Le Dr Pierre Courchesne radié pour 4 mois

Le Dr Pierre Courchesne, à la tête du Centre de médecine et chirurgie esthétique ayant des succursales à Granby et Longueuil, vient d'être radié pour quatre mois. Le conseil disciplinaire lui reproche entre autres d'avoir prescrit des tests inappropriés à un patient dans l'établissement privé de son conjoint, puis d'avoir harcelé son client pour qu'il paie la facture pour ceux-ci s'élevant à 2772 $.
Dans un jugement daté du 4 mai, le Collège des médecins impose au Dr Courchesne des amendes totalisant 5000 $ en plus de suspendre temporairement son permis de pratique. Ceci en raison d'une longue liste de manquements à son code de déontologie.

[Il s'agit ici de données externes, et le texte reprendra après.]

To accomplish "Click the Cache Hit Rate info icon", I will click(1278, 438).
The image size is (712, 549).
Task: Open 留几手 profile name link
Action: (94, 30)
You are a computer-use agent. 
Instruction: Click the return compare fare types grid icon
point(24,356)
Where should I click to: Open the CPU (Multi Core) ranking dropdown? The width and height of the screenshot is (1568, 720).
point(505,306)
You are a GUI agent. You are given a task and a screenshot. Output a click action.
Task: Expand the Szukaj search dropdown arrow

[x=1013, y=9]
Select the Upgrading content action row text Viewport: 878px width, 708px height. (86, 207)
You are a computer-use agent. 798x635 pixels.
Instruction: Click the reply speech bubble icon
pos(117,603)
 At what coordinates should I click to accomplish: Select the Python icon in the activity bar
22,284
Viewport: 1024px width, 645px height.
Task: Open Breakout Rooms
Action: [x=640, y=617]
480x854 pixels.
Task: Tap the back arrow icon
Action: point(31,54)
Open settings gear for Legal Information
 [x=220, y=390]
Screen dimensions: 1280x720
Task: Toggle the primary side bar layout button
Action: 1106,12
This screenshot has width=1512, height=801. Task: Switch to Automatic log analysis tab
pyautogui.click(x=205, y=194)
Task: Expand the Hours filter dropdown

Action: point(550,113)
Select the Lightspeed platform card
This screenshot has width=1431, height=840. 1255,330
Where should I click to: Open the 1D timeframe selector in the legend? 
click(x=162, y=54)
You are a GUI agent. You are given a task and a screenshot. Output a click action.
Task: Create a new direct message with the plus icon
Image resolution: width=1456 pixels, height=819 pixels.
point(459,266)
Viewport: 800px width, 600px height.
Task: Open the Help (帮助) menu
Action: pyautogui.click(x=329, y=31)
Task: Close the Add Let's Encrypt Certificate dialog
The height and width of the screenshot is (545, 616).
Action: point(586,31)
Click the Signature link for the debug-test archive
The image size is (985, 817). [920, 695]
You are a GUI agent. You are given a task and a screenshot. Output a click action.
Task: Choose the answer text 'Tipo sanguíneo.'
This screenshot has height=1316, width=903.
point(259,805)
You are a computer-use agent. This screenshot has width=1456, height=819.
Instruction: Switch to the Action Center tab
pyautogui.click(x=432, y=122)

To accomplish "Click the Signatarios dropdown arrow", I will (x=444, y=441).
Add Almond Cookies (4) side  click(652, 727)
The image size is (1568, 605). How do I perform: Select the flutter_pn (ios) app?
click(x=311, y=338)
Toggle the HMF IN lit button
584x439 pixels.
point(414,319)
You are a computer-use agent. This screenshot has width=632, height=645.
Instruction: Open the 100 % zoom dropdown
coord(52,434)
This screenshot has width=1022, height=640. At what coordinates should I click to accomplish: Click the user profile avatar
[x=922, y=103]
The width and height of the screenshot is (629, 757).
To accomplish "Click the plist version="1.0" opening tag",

La radiation du médecin sera effective à compter du 9 juin, à moins qu'il interjette appel de la décision. 
Il a notamment été reconnu coupable d'avoir prescrit « prématurément, intempestivement, contrairement aux données de la science médicale actuelle et sans qu'il soit médicalement nécessaire des examens de laboratoire poussés, inappropriés et non requis à ce stade de l'investigation », peut-on lire dans le volumineux document. 
Le dossier remonte à décembre 2013. Un homme, dont nous tairons l'identité, consulte alors le Dr Courchesne pour un renouvellement de prescription de médication, soulignant du coup une panoplie de symptômes liés à des troubles digestifs. Le médecin a préconisé des analyses sanguines. « Le patient indique au Dr Courchesne qu'il préfère que les tests soient effectués dans le réseau public afin qu'il n'ait pas à débourser pour cela. Selon le patient, le Dr Courchesne insiste. [...] À la sortie de la clinique, le patient reçoit une facture de 2772 $ », mentionne le jugement.
De plus, le médecin s'est placé en conflit d'intérêts dans le cadre de ses fonctions. En effet, M. Courchesne a envoyé une mise en demeure au patient « pour qu'il paie la somme de 1325 $ au Centre International de Santé et d'Énergie Physique inc. (« CISEP »), dont le seul actionnaire est son conjoint », indique dans son verdict le Collège. De même, le docteur « laisse un message sur la boîte vocale du cellulaire du patient, l'injuriant, le menaçant et insultant l'apparence physique de sa conjointe. »
« Manque d'intégrité »
Le Dr Courchesne est aussi fautif d'avoir tenu une consultation médicale en présence d'un enfant de 11 ans, en l'occurrence la fille de son infirmière, sans le consentement du patient. Celle-ci était alors en observation dans le cadre d'un « stage en milieu de travail organisé par son école. »
Le conseil de discipline a également soulevé le « manque d'intégrité » du médecin, qui a relaté faussement dans ses notes avoir fait un examen des testicules ainsi qu'un toucher rectal au patient. À cela s'ajoute le fait que « les tests prescrits par le Dr Courchesne ne sont pas reconnus scientifiquement ».
Récidive
Le dirigeant et fondateur du Centre de médecine et chirurgie esthétique n'en est pas à sa première radiation pour des dossiers en déontologie. « Le 29 août 2001, un conseil de discipline le reconnaît coupable d'avoir diffusé sur son site Internet une publicité qualifiée d'intempestive, fausse, trompeuse ou susceptible d'induire en erreur le public qui le consulte. Trois amendes de 600 $ lui sont alors imposées », mentionne-t-on dans le jugement du Collège.
Toujours en 2001, une patiente du Dr Courchesne est décédée après avoir subi trois liposuccions à quelques semaines d'intervalle. Le rapport du conseil disciplinaire fait état de plusieurs fautes professionnelles. Lors des traitements, le médecin n'aurait notamment pas tenu compte du fait que la femme, obèse et épileptique, était médicamentée.